Click bait, that’s what.

It works, because we want to believe there is always a shortcut, always a magic pill, always one simple trick.

And that’s a problem for systems change.

The problem with complex systems is that they’re complex(!), which makes them unpredictable, non-linear, self-organising, and absolutely not solvable with one simple trick.

But we still want to believe it. That’s why click bait works.

In our job as systems entrepreneurs, we meet organisations and people who live in our modern, short-term, attention-deficit, instant-gratification, choice-paralysing, on-demand, next-day-delivery, world.

It’s a world that tells us all: one simple trick is just a click away.

It’s hypnotic.

But it’s dangerous: choose a strongman leader (one messianic trick); close the borders (one policy trick); use paper straws (one environmental trick); take some semaglutide (one health trick); [you can add your own here if you like]... all of it stoked by algorithms that worship individualism in a famously social species of ape (homo sapiens) and, fed on a diet of pure attention, favour performance and shouting, above thinking and wisdom, in almost any arena you can name.

We have to un-learn this if systems change is going to be more than click bait.

And it is so much more than click bait.

The signs are all there in the tools we use to think about systems:

  • 6 Conditions tells us that policy, or practice, or any other question of how, is not enough on its own, we need them all;

6 Conditions of Systems Change: one for all and all for one

Systems maps tells us that where to intervene is a multiple-choice question because everything is connected;

Systems maps: the more places you put a lever, the more changes you’ll see

3 Horizons spells out that when it comes to when: we need the incumbents, the innovators, the imagineers, and slow, deep, time;

3 Horizons: the future is not short term

2 Loops is the story of togetherness, the story that all of us is smarter than any of us, the story that when it comes to who, maybe we should stop looking for a saviour, maybe we’re the ones we’ve been waiting for;

2 Loops: systems change is a team sport

Theory U reminds us that there are people in the system, that systems are ‘in here’ as well as ‘out there’, and that we need to work on ourselves if we’re going to stand a chance of working on systems.

Theory U: people are in the system and people are the system

If these systems tools seem new or unfamiliar, you might like to head over here, to hear more.

None of these things pretend that systems change is going to be easy, or quick.

Our usual advice is:

don’t just do something, sit there

But the power of click-bait is strong.  

We’ve started keeping count of requests that sound like one simple trick: The boards who ask for systems to be simplified to a top five list of low risk, fundable aims; the chief execs who ask if systems change can be retrofitted to their five year strategy, or delivered with some tweaks to national policy; the management teams who want to demonstrate that their existing short-term grants are already changing the system.  

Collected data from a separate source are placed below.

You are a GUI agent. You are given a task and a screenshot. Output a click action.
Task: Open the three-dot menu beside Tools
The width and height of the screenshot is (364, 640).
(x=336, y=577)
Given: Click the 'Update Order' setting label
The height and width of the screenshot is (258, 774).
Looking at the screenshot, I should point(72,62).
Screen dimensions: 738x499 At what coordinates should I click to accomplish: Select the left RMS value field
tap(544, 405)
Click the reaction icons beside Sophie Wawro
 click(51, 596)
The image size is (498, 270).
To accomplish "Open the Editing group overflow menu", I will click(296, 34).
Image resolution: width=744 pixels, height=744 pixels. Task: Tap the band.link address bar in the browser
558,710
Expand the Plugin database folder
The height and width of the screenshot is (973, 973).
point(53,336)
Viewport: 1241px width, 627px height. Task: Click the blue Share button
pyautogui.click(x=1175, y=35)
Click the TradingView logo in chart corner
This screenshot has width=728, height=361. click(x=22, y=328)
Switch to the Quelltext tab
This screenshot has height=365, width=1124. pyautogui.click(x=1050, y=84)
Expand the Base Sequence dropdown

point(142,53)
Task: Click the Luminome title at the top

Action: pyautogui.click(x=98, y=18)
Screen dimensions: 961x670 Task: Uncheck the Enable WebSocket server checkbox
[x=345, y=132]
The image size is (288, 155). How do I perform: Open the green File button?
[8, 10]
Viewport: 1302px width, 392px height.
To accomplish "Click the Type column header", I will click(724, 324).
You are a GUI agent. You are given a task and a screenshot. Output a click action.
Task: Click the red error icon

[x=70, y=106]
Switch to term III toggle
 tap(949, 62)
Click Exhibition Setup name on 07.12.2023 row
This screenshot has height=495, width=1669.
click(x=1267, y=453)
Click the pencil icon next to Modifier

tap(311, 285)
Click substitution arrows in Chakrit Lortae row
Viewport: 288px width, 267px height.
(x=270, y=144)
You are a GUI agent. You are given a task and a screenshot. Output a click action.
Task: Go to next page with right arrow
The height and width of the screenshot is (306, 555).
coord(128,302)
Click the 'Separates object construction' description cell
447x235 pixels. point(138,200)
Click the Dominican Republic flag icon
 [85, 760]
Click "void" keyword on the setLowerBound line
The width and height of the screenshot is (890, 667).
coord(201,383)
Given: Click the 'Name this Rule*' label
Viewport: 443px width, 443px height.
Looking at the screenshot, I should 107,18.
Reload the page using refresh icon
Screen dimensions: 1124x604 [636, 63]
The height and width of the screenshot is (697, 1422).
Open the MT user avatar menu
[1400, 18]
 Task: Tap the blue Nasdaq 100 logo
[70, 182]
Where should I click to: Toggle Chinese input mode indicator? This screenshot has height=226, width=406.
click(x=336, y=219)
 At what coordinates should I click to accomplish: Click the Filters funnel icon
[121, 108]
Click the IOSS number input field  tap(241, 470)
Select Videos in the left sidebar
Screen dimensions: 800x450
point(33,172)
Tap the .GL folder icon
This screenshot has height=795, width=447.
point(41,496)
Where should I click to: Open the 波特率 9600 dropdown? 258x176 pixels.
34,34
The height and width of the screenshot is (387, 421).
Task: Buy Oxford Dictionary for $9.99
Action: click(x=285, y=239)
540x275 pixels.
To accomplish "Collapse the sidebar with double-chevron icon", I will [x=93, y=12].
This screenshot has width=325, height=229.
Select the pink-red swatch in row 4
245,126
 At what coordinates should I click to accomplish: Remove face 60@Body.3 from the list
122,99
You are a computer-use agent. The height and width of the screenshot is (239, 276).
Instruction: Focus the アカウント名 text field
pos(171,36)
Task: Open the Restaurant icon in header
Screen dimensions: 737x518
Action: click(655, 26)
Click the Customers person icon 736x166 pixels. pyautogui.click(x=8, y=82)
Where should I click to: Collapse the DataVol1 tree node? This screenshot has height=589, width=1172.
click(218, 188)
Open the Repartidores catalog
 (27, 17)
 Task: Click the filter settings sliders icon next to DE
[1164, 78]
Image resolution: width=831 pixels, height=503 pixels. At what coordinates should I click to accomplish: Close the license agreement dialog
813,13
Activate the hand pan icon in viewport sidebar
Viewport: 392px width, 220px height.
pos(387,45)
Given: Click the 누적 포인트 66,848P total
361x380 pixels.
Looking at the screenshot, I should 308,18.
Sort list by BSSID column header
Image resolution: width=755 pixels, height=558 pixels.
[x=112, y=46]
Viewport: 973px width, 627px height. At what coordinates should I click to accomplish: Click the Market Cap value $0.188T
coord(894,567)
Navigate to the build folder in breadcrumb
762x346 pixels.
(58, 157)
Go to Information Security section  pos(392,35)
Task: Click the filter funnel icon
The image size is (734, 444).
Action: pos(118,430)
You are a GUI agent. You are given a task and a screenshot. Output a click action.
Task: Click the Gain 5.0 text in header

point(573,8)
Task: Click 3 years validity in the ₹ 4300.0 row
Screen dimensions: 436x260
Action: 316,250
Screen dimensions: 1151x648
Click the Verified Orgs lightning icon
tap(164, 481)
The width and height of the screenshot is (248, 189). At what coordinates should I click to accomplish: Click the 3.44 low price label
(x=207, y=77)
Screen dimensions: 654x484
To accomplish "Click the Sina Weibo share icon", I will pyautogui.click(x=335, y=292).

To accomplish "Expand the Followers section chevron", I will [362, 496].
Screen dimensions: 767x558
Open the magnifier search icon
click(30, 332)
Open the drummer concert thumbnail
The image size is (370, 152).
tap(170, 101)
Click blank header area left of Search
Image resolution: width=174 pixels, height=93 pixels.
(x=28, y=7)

Systems change doesn’t fit into these frames of thinking. It is a frame of thinking. The old questions don’t make sense anymore. And anything that looks or sounds like ‘one simple trick’ is out of place, and out of time.

Ask not what systems change can do for you, but what you can do for systems change. 

If our old, click-bait, quick-&-easy, one simple trick, ways of thinking are not going to help us change systems (and we really do need to change systems, because they really are broken), then what might?

We could do worse than behaving like a system, to change a system. Not in the sense that everyone has to do everything, everywhere, all at once; but more that we need to connect, collaborate, co-ordinate, and co-create.

Take the how of systems, described by 6 Conditions of Systems Change. If funders and charities fell in love with the problem they were trying to solve, rather than being in love with their particular solution, they could join the dots between them and shift the conditions holding the problem in place. For example, one organisation could have a particular talent for policy change, and another for reforming power dynamics. If they were to collaborate, and find other organisations in love with the same problem as they are, it wouldn’t be long before there were some co-ordinated interventions across every one of the 6 conditions of systems change. And that is how you change a system: working on all the conditions that are holding a problem in place. Same problem: connected, collaborative response. One simple trick? Nowhere to be seen.

6 Conditions together: a system shared, is a system changed


Ditto systems maps: the where of systems change. Organisations could work on interventions in different parts of the map, to affect where change is coming from, and where it’s going to. Same system: co-ordinated, connected response. A better chance of actually changing something. And no room for one simple trick.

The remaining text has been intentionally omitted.